Non-regular Lagrangians lead to constraints and require multiple Hamiltonians.

The formalism applies to quadratic systems like Yang-Mills gauge theory.

Abstract

Applied to field theory, the familiar symplectic technique leads to instantaneous Hamiltonian formalism on an infinite-dimensional phase space. A true Hamiltonian partner of first order Lagrangian theory on fibre bundles $Y\to X$ is covariant Hamiltonian formalism in different variants, where momenta correspond to derivatives of fields relative to all coordinates on $X$. We follow polysymplectic (PS) Hamiltonian formalism on a Legendre bundle over $Y$ provided with a polysymplectic $TX$-valued form. If $X=\mathbb R$, this is a case of time-dependent non-relativistic mechanics. PS Hamiltonian formalism is equivalent to the Lagrangian one if Lagrangians are hyperregular.
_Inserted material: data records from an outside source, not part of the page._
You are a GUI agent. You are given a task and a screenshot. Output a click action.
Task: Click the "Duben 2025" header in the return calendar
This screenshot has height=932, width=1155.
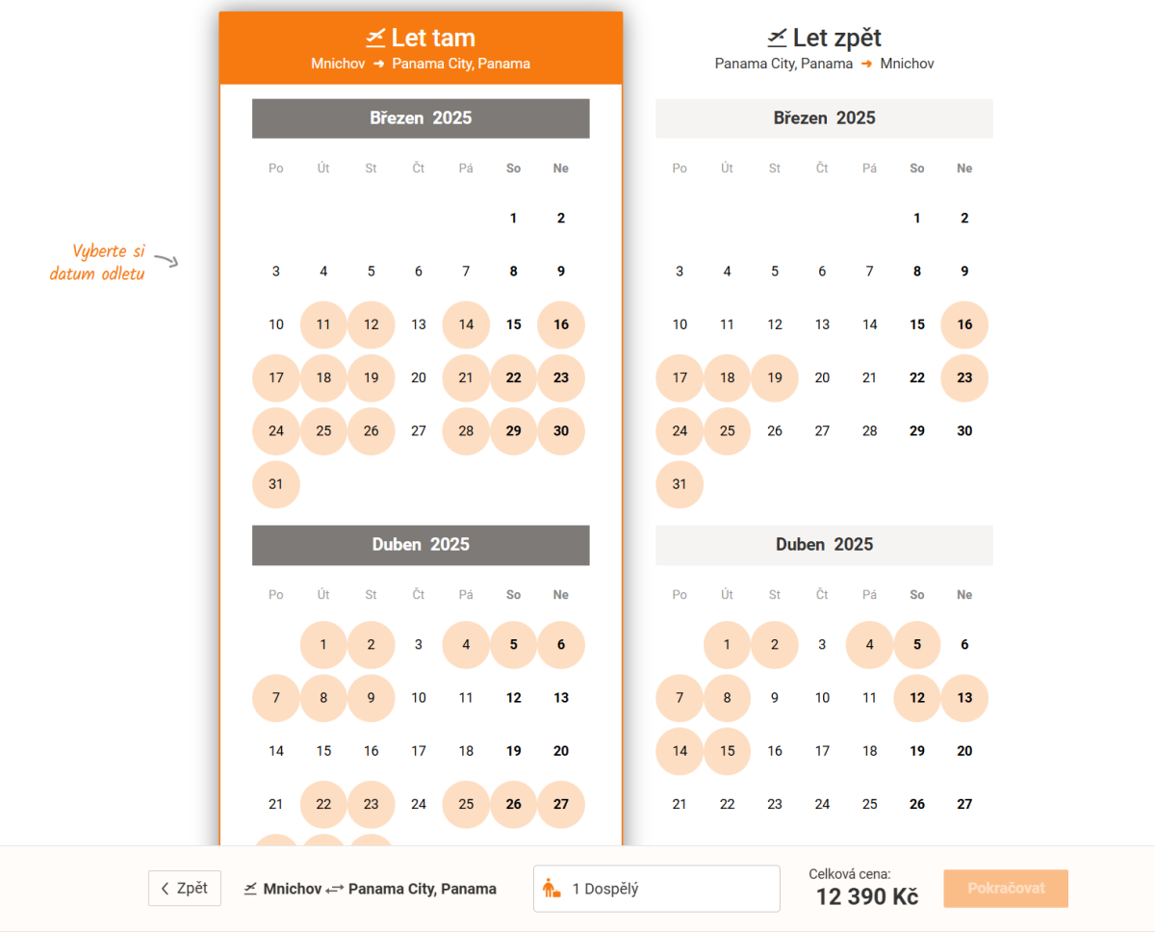coord(824,545)
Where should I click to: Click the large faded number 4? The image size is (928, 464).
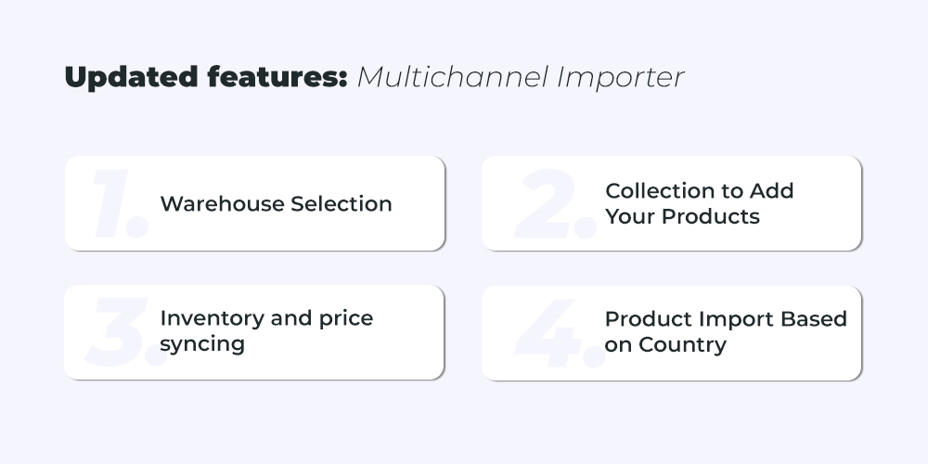[x=548, y=332]
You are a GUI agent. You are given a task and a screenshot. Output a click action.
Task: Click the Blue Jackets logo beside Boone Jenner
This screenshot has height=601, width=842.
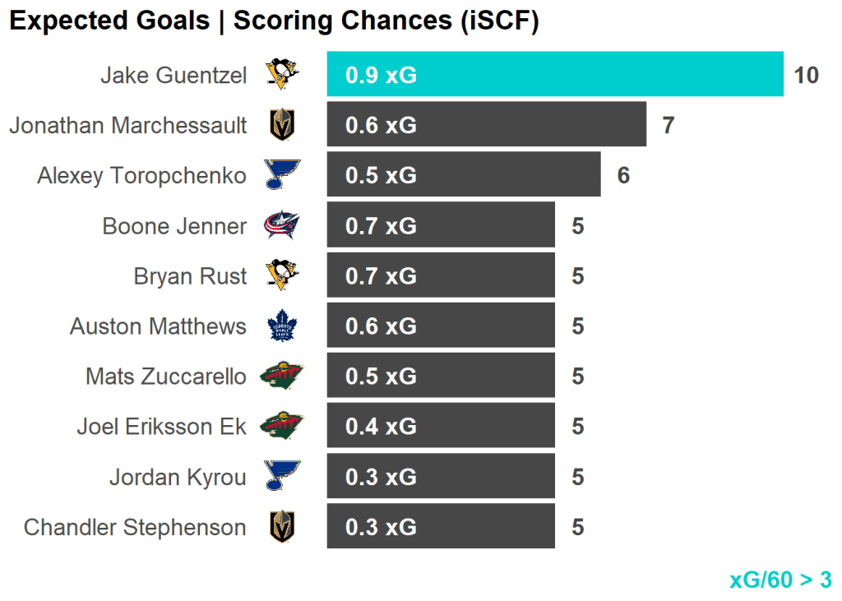[x=282, y=225]
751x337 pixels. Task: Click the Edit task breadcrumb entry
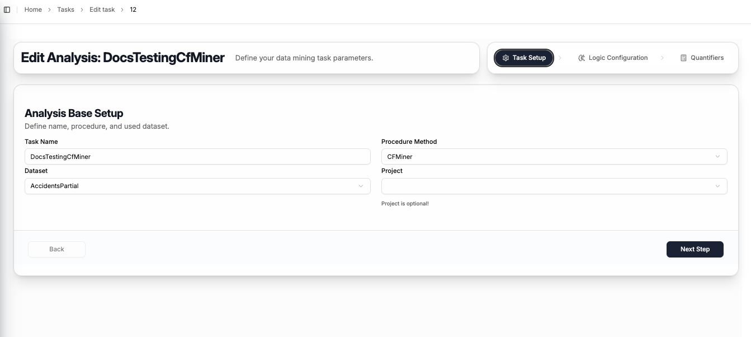pos(102,9)
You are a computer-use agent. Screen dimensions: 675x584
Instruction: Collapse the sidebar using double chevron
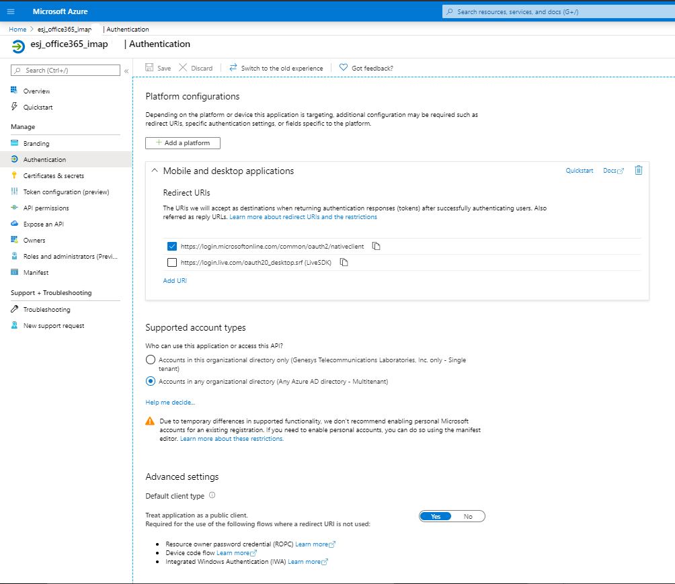pyautogui.click(x=126, y=71)
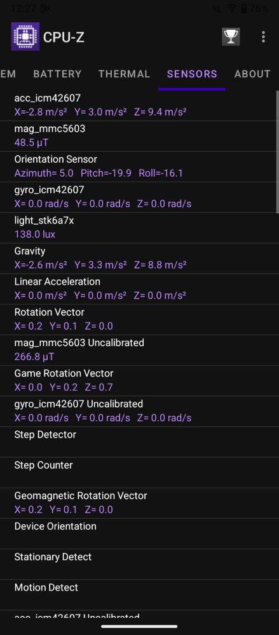This screenshot has width=279, height=635.
Task: Tap the CPU-Z app logo icon
Action: coord(25,36)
A non-regular Lagrangian however leads to constraints and requires a set of associated Hamiltonians. We state comprehensive relations between Lagrangian and PS Hamiltonian theories in a case of semiregular and almost regular Lagrangians. Quadratic Lagrangian and PS Hamiltonian systems, e.g. Yang - Mills gauge theory are studied in detail. Quantum PS Hamiltonian field theory can be developed in the frameworks both of familiar functional integral quantization and quantization of the PS bracket.